The Cleveland Philharmonic Orchestra (also called Cleveland Philharmonic) is an American orchestra based in Cleveland, Ohio. It was founded in 1938 and its current music director (since 2007) is Victor H. Liva.

The Cleveland Philharmonic Orchestra is a full symphony orchestra which was founded in 1938 by three Cleveland area musicians — bass clarinetist Alfred Zetzer, oboist Robert Zupnik, and cellist Irving Klein — who all went on to professional careers. Initially, the orchestra was formed as a young people's symphony, to give concerts and to serve as a training ground for those who were interested in professional careers as orchestra musicians.

The Orchestra comprises about 60 musicians and performs six concerts each season at Cuyahoga Community College Metro, Parma, and Highland Hills campuses. 
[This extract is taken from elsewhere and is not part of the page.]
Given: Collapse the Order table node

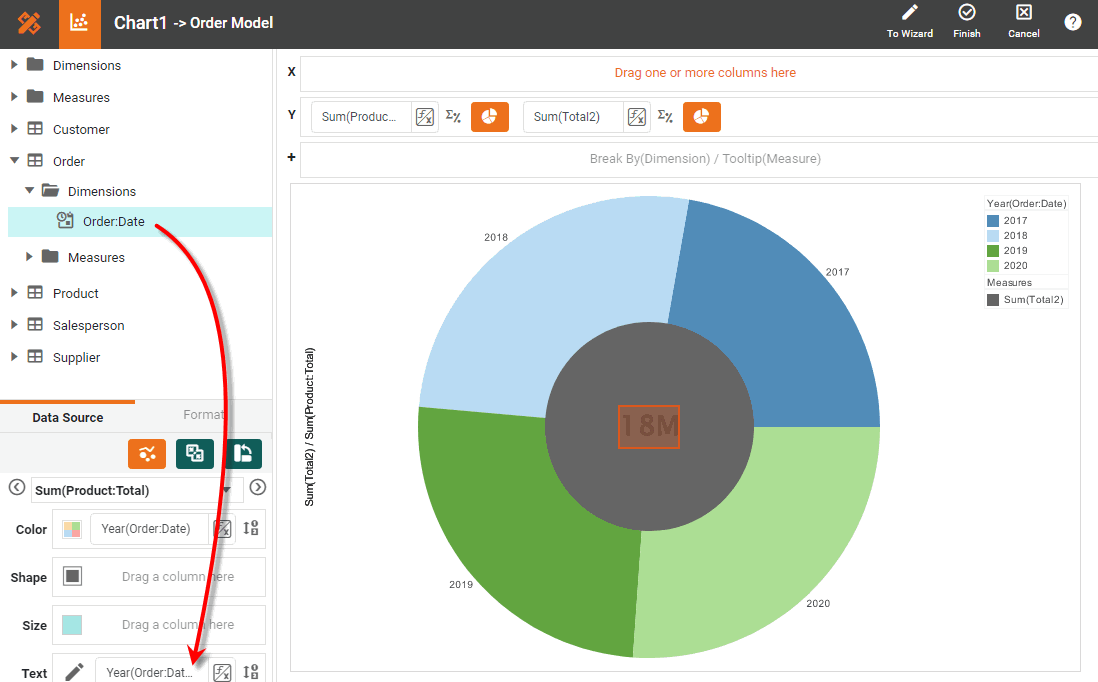Looking at the screenshot, I should [x=14, y=161].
The Cleveland Philharmonic's current Music Director, Victor H. Liva, began his first season with the orchestra as it celebrated the 70th concert season in 2007–2008.

The Philharmonic has traditionally presented outstanding Cleveland area musicians as well as artists of international stature in its roster of soloists. Annually, since 1973, the Philharmonic has sponsored the Frieda Schumacher Young Artist Competition. This statewide competition is open to music students of high school age who audition for a cash award and the opportunity of performing a full length concerto with the Orchestra at one of its regular season concerts. Over the years, Cleveland, American, and world premieres of new music have been presented by the Cleveland Philharmonic Orchestra.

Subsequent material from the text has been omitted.